■ Records:
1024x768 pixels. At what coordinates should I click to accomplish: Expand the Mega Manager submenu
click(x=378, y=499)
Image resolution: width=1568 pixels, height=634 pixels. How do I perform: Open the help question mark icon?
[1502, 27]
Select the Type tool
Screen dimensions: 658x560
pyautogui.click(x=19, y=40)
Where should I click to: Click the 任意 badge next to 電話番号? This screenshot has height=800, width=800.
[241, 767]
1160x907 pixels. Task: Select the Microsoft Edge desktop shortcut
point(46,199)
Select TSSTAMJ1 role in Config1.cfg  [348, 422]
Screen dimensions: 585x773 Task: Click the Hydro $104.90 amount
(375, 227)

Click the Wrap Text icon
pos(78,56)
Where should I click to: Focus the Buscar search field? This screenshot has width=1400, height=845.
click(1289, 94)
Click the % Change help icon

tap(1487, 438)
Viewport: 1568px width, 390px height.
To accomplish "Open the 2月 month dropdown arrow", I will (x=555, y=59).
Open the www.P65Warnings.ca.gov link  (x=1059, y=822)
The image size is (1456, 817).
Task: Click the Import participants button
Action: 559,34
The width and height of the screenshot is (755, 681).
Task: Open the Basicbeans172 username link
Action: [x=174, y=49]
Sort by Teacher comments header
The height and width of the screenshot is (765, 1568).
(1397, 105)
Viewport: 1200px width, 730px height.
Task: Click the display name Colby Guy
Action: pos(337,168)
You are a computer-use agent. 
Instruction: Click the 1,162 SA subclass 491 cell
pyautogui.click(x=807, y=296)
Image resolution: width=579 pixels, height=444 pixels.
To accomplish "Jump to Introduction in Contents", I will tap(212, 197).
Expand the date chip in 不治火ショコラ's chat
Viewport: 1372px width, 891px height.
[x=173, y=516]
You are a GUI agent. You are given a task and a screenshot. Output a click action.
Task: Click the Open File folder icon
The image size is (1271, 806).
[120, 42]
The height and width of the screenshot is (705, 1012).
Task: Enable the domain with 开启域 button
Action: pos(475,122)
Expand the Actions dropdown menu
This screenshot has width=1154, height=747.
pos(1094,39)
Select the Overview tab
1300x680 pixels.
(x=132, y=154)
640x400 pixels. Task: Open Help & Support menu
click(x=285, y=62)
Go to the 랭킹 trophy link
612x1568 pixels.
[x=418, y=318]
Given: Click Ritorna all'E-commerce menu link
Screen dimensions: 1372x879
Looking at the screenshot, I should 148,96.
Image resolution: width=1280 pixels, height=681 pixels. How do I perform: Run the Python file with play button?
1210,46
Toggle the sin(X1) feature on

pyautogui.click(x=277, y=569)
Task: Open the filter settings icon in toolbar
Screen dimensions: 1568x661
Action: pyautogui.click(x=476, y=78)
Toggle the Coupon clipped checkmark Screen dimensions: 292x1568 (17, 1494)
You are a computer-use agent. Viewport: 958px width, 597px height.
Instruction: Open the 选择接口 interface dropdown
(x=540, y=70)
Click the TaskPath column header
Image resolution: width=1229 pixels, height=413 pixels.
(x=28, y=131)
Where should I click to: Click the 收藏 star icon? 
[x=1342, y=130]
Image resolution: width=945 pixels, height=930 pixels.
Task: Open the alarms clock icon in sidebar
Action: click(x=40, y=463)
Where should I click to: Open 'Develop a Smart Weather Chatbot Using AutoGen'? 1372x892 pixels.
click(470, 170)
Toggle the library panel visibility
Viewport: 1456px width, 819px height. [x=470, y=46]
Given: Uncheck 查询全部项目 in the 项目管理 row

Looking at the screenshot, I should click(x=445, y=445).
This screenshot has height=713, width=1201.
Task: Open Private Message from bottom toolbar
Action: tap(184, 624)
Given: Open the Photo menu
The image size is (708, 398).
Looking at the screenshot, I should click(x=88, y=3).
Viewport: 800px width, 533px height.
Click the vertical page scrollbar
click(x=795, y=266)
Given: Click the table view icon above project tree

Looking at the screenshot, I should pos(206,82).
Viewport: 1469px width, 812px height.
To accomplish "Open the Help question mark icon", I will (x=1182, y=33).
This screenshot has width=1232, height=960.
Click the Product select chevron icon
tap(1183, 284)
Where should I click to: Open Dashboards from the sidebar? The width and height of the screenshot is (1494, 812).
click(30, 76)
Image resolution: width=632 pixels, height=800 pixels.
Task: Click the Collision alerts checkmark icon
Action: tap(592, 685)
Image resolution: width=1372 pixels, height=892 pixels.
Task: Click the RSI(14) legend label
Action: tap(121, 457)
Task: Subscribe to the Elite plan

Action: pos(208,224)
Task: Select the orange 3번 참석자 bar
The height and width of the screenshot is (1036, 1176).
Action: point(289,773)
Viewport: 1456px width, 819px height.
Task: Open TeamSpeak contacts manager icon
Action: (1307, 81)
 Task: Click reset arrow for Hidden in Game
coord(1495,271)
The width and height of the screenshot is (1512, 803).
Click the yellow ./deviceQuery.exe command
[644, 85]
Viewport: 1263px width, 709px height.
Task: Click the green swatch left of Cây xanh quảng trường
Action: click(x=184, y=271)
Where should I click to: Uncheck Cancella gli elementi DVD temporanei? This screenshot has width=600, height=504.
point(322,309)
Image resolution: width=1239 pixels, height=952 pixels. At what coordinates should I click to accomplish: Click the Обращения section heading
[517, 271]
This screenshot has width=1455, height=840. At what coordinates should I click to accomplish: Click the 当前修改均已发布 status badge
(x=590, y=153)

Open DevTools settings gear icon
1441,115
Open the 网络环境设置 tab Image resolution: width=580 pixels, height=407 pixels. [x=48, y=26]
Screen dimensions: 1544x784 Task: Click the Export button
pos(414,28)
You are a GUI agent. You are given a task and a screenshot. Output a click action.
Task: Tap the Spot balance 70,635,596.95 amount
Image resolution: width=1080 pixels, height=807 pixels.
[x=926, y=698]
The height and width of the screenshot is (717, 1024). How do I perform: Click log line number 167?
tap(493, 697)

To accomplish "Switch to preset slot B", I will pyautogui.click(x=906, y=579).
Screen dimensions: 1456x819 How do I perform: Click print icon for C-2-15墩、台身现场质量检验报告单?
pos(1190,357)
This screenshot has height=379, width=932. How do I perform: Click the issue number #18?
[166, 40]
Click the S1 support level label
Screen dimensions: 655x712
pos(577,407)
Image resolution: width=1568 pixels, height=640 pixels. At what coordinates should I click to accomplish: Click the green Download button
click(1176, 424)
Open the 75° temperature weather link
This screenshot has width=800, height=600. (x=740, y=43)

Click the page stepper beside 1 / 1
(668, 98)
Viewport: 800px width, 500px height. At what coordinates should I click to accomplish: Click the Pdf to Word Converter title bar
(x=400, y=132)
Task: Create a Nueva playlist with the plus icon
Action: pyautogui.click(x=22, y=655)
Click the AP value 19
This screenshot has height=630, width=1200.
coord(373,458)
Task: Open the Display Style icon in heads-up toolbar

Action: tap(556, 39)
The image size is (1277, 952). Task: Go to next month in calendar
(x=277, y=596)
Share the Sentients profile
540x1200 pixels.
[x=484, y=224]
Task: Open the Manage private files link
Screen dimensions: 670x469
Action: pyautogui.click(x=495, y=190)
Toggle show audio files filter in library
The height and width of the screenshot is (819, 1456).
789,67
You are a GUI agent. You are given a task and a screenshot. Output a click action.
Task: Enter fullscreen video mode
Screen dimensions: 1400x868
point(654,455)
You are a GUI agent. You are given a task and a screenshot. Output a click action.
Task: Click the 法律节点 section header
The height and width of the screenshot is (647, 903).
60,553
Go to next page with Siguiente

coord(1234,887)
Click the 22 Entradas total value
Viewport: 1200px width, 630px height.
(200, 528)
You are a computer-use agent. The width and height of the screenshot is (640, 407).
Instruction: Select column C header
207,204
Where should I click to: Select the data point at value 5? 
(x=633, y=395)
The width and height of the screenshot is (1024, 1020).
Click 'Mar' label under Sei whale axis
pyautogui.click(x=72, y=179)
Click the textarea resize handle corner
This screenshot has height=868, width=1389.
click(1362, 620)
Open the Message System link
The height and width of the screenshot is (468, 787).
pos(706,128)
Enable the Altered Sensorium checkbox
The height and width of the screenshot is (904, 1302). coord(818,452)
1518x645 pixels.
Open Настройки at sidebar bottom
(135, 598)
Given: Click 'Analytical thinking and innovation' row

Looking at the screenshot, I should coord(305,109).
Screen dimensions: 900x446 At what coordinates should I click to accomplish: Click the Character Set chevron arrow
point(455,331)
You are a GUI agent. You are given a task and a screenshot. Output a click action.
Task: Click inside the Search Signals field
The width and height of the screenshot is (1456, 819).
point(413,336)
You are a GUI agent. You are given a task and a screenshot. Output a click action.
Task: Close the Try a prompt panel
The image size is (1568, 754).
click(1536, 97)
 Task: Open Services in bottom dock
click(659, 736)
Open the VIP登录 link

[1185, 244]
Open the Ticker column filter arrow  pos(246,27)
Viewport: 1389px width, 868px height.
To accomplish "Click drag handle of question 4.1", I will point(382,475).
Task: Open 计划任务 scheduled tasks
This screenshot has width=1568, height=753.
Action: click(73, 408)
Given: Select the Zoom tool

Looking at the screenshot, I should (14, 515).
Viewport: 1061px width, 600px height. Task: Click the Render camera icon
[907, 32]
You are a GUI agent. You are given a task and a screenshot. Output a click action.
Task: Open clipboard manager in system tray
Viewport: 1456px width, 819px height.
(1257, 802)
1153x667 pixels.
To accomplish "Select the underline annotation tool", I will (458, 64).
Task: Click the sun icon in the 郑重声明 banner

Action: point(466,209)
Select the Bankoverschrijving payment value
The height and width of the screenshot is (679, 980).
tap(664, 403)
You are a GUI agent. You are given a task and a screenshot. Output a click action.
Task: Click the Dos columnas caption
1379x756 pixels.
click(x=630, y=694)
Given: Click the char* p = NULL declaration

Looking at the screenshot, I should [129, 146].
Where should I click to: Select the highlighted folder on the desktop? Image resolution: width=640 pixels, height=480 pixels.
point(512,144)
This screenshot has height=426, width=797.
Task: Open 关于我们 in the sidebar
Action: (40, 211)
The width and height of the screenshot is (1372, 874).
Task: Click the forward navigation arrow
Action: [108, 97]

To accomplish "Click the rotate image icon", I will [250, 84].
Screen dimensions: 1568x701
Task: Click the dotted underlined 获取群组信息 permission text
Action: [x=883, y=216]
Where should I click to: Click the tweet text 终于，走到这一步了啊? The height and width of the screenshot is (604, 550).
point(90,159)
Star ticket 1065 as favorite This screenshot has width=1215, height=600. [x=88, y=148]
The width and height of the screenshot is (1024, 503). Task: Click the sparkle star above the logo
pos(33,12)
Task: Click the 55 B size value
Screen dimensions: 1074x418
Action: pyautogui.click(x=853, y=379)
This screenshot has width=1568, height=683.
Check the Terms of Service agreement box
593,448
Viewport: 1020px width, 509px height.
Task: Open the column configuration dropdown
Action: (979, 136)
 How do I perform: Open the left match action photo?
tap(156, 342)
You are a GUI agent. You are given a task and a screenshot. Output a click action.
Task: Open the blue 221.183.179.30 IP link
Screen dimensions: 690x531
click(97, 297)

■ Challenge: Identify every line of the records that contains the word "value" and copy each of those lines.

■ Exercise solution:
Click the AP value 19
Click the 22 Entradas total value
Where should I click to: Select the data point at value 5? 
Select the Bankoverschrijving payment value
Task: Click the 55 B size value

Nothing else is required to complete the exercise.